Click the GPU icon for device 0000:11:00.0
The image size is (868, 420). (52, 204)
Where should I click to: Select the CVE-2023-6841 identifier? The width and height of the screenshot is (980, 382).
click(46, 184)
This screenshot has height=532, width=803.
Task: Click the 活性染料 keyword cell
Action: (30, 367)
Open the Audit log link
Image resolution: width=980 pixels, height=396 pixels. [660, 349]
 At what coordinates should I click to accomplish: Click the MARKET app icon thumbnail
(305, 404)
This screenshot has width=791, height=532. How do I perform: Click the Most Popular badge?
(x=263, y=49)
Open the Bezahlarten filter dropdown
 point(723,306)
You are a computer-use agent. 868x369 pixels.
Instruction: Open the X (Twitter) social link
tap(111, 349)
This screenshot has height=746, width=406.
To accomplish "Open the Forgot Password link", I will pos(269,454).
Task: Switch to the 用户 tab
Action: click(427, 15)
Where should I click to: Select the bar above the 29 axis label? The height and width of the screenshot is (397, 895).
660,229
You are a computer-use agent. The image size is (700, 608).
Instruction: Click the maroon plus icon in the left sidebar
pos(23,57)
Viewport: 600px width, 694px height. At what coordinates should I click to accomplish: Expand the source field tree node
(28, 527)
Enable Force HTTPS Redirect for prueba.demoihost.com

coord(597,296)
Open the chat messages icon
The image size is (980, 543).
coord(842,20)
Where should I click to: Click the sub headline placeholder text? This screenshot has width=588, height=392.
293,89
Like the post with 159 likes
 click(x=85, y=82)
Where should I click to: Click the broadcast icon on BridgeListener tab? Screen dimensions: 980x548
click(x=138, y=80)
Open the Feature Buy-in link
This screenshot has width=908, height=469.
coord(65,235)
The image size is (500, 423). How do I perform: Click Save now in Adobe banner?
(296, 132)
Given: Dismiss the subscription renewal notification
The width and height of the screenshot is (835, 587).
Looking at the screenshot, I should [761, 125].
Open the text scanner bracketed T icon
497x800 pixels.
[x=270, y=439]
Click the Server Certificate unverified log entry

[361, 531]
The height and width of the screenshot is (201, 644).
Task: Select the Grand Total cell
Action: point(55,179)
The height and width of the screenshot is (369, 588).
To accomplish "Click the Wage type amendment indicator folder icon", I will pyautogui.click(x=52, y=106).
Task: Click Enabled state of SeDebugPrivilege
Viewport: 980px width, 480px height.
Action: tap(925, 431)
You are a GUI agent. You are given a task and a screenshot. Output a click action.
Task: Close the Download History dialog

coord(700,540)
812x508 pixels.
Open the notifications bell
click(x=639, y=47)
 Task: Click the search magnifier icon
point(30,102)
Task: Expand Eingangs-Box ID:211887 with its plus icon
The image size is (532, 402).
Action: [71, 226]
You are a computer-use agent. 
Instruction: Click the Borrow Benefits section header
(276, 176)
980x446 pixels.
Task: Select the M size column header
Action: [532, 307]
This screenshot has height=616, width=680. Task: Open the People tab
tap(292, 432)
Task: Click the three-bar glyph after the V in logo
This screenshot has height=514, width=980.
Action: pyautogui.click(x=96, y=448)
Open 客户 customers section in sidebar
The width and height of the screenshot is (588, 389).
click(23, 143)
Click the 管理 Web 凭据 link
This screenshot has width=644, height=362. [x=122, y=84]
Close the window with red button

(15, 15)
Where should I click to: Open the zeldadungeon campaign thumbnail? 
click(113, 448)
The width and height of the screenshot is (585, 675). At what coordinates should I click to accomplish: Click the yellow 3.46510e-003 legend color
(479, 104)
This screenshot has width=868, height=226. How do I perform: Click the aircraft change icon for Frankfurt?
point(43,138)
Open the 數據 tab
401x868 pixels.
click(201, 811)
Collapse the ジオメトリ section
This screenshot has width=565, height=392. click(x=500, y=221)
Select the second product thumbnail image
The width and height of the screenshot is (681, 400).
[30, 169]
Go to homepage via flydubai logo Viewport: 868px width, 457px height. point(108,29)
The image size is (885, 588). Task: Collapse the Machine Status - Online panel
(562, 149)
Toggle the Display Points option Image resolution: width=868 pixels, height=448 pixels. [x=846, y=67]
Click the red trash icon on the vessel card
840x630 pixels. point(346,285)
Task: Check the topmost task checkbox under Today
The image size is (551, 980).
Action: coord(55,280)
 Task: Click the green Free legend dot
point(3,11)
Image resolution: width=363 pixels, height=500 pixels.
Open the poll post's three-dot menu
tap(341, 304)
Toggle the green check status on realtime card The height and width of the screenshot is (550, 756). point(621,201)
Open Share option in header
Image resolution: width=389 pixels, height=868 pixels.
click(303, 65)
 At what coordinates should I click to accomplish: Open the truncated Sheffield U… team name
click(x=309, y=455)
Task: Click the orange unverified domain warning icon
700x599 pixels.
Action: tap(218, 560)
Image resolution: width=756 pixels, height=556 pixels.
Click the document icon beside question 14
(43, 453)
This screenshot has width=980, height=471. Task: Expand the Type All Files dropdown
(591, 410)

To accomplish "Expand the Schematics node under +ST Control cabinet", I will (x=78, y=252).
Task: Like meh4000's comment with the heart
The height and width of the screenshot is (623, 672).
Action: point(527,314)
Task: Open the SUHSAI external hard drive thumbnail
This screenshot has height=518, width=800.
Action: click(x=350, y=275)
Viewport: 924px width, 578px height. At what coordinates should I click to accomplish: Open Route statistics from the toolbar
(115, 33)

^^^^

- **The problem**
Only lines containing the word "logo" should appear in the answer, and every such line from the records above must be there.

- **Reply to the exercise**
Task: Click the three-bar glyph after the V in logo
Go to homepage via flydubai logo Viewport: 868px width, 457px height. point(108,29)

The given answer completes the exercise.